**Aim of the task:**
Give again, word for word, every line in the entries below from the line with "Share this post" up to and including the line with "Given: Switch to the Summary tab", and no other line.
[Start of Attachment]
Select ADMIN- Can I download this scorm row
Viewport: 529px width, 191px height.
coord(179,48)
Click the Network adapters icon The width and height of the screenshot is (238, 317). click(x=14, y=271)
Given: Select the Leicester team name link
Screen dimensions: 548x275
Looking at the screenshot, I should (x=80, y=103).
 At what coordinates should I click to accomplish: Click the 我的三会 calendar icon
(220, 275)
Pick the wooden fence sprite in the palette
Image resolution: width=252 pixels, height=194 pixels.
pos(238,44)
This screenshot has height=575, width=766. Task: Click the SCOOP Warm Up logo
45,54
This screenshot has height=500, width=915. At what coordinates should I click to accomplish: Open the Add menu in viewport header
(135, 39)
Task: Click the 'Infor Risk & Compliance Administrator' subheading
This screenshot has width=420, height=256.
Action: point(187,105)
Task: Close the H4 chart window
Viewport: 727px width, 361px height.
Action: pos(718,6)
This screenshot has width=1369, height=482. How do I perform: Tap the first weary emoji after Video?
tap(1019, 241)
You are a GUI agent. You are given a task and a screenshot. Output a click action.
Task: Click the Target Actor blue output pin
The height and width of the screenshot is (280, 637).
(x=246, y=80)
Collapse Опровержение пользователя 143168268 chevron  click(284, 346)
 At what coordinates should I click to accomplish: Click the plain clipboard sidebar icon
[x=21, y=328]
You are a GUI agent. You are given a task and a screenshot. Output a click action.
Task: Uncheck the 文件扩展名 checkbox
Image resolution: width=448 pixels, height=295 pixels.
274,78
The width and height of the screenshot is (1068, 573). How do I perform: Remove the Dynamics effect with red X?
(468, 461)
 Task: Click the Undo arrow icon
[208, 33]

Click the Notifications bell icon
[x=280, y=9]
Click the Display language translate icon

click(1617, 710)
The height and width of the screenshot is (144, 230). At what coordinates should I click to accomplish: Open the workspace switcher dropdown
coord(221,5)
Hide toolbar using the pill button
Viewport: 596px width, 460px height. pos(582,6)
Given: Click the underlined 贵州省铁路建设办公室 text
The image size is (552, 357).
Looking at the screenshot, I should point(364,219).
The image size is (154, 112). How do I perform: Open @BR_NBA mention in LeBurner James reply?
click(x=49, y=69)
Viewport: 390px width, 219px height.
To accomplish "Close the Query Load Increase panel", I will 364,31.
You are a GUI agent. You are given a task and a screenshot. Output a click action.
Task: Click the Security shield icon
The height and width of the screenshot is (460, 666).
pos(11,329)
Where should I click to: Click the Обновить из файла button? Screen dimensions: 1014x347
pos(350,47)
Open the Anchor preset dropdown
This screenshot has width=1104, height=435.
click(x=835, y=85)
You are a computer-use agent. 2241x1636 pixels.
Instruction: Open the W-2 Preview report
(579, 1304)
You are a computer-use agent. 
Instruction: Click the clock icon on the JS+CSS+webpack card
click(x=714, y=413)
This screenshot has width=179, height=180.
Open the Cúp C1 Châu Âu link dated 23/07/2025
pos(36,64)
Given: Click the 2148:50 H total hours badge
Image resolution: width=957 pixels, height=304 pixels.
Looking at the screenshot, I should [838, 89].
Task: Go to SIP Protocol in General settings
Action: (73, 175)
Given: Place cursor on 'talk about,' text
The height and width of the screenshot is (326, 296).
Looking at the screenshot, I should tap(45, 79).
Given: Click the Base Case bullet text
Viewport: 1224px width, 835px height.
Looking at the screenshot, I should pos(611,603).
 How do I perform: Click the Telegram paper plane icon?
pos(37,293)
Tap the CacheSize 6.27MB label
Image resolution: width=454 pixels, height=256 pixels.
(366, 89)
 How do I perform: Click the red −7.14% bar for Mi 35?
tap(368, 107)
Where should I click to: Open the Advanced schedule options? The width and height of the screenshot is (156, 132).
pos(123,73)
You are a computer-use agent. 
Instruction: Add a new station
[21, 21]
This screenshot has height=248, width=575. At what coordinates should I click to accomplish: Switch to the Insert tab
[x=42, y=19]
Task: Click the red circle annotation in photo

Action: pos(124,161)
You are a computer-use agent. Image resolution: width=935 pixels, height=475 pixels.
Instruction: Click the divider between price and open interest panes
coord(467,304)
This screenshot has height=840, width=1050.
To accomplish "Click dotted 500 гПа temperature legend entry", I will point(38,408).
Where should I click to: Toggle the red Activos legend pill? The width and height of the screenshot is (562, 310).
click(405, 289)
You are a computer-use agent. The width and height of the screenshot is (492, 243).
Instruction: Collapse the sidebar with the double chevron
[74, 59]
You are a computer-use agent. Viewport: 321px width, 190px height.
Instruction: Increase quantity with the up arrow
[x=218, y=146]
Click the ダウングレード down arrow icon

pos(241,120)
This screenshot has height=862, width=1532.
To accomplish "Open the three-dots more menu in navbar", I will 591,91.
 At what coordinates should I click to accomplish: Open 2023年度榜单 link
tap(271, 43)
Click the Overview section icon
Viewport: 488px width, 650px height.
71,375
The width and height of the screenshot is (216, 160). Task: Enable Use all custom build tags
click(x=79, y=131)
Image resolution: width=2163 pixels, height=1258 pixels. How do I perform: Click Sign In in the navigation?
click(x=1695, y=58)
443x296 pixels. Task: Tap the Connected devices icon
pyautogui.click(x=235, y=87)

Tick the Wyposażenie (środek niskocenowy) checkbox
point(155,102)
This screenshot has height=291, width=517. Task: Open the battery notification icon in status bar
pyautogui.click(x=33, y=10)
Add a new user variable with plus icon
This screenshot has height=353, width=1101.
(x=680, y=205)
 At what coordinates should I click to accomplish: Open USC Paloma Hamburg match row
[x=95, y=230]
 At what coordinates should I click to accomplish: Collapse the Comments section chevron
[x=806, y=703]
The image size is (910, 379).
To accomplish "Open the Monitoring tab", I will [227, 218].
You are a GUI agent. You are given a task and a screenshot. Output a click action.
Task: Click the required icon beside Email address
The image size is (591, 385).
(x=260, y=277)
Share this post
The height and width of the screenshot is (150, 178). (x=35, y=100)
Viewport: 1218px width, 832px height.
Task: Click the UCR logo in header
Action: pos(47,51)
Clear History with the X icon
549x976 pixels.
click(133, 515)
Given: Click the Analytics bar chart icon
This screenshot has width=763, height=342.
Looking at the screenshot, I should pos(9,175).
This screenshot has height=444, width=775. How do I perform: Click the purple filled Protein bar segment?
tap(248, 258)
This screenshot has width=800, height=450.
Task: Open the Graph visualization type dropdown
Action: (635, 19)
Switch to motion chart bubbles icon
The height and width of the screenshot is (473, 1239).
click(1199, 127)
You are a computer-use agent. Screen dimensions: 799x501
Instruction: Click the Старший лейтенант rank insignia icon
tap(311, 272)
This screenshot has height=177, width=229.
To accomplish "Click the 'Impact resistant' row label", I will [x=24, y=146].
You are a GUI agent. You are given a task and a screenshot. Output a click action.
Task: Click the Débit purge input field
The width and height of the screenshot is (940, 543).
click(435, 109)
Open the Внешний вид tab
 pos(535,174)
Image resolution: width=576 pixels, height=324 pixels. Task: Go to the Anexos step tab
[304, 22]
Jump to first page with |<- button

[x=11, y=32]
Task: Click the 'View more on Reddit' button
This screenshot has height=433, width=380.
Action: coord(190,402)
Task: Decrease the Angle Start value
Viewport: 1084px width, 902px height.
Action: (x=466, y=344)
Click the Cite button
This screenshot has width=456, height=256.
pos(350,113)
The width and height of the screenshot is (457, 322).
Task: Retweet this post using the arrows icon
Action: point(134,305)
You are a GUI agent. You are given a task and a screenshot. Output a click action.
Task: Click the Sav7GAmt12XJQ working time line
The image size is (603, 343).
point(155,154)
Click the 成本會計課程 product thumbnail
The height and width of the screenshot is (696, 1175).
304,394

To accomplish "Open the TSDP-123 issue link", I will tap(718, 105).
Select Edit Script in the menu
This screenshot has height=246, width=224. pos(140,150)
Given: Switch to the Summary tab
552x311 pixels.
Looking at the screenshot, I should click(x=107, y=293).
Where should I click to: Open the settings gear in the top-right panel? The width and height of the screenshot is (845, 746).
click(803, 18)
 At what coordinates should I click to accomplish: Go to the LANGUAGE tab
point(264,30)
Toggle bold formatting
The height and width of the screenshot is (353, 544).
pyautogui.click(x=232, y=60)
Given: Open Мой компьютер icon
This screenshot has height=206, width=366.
[End of Attachment]
**Reply:**
Share this post
The height and width of the screenshot is (150, 178). (x=35, y=100)
Viewport: 1218px width, 832px height.
Task: Click the UCR logo in header
Action: pos(47,51)
Clear History with the X icon
549x976 pixels.
click(133, 515)
Given: Click the Analytics bar chart icon
This screenshot has width=763, height=342.
Looking at the screenshot, I should pos(9,175).
This screenshot has height=444, width=775. How do I perform: Click the purple filled Protein bar segment?
tap(248, 258)
This screenshot has width=800, height=450.
Task: Open the Graph visualization type dropdown
Action: (635, 19)
Switch to motion chart bubbles icon
The height and width of the screenshot is (473, 1239).
click(1199, 127)
You are a computer-use agent. Screen dimensions: 799x501
Instruction: Click the Старший лейтенант rank insignia icon
tap(311, 272)
This screenshot has height=177, width=229.
To accomplish "Click the 'Impact resistant' row label", I will [x=24, y=146].
You are a GUI agent. You are given a task and a screenshot. Output a click action.
Task: Click the Débit purge input field
The width and height of the screenshot is (940, 543).
click(435, 109)
Open the Внешний вид tab
 pos(535,174)
Image resolution: width=576 pixels, height=324 pixels. Task: Go to the Anexos step tab
[304, 22]
Jump to first page with |<- button

[x=11, y=32]
Task: Click the 'View more on Reddit' button
This screenshot has height=433, width=380.
Action: coord(190,402)
Task: Decrease the Angle Start value
Viewport: 1084px width, 902px height.
Action: (x=466, y=344)
Click the Cite button
This screenshot has width=456, height=256.
pos(350,113)
The width and height of the screenshot is (457, 322).
Task: Retweet this post using the arrows icon
Action: point(134,305)
You are a GUI agent. You are given a task and a screenshot. Output a click action.
Task: Click the Sav7GAmt12XJQ working time line
The image size is (603, 343).
point(155,154)
Click the 成本會計課程 product thumbnail
The height and width of the screenshot is (696, 1175).
304,394

To accomplish "Open the TSDP-123 issue link", I will tap(718, 105).
Select Edit Script in the menu
This screenshot has height=246, width=224. pos(140,150)
Given: Switch to the Summary tab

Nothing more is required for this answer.